Mateusz Rudyk z awansem do 1/16 finału

Getty Images / David Davies/PA Images / Na zdjęciu: Mateusz Rudyk.
Getty Images / David Davies/PA Images / Na zdjęciu: Mateusz Rudyk.

Mateusz Rudyk spełnił swój obowiązek, jakim był awans do grona najlepszych szesnastu sprinterów na igrzyskach olimpijskich w Paryżu. Polak minimalnie okazał się lepszy od rywala z Australii. O awans do kolejnej rundy może być już jednak trudniej.

Mateusz Rudyk zajął 11. miejsce w eliminacjach sprintu mężczyzn i w 1/32 finału mierzył się z Australijczykiem Samem Dakinem o awans do kolejnej rundy. W kwalifikacjach Polak uzyskał całkiem dobry czas 9,416 sekundy, będący zarazem nowym rekordem Polski, ale najgroźniejsi rywale pojechali znacznie szybciej.

Welodrom w Paryżu sprzyja osiąganiu rekordów życiowych, a nawet rekordów świata, dlatego jeśli nasz wicemistrz Europy chce zdobyć medal w sprincie, to musi spisywać się jeszcze lepiej.

W pojedynku z Australijczykiem Polak wydawał się faworytem, ale niczego nie można było przesądzać. Trzeba bowiem pamiętać, że Mateusz Rudyk dopiero w ubiegłym tygodniu otrzymał zgodę na start w igrzyskach. Zawirowania związane z chwilowym zawieszeniem w związku z przyjmowaniem przez naszego kolarza insuliny mogły przeszkodzić mu w przygotowaniach (więcej).
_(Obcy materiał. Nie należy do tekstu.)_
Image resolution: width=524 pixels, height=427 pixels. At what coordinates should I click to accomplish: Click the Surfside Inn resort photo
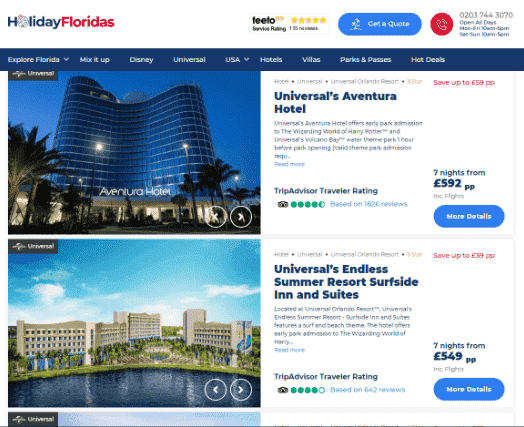(x=134, y=323)
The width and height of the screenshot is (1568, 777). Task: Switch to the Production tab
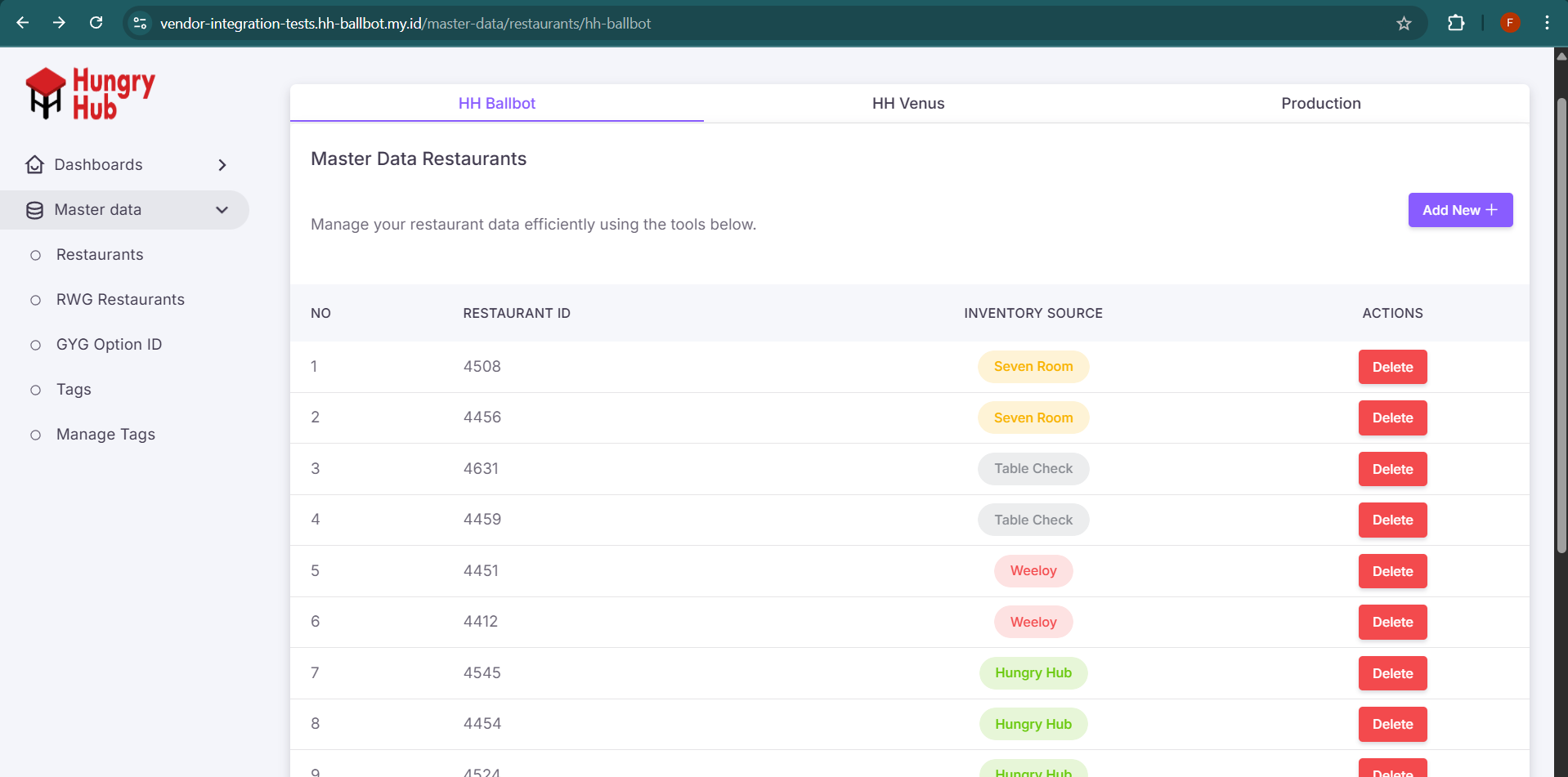coord(1320,104)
ZOBACZ WIDEO: "Prosto z Igrzysk". Stanęła w obronie polskich siatkarek. "Trudno było oczekiwać"

Na szczęście Polak poradził sobie z reprezentantem Australii Samem Dakinem, choć jego przewaga na mecie była minimalna - 0,020 sekundy. W 1/16 finału Mateusz Rudyk będzie miał jednak trudniejsze zadanie.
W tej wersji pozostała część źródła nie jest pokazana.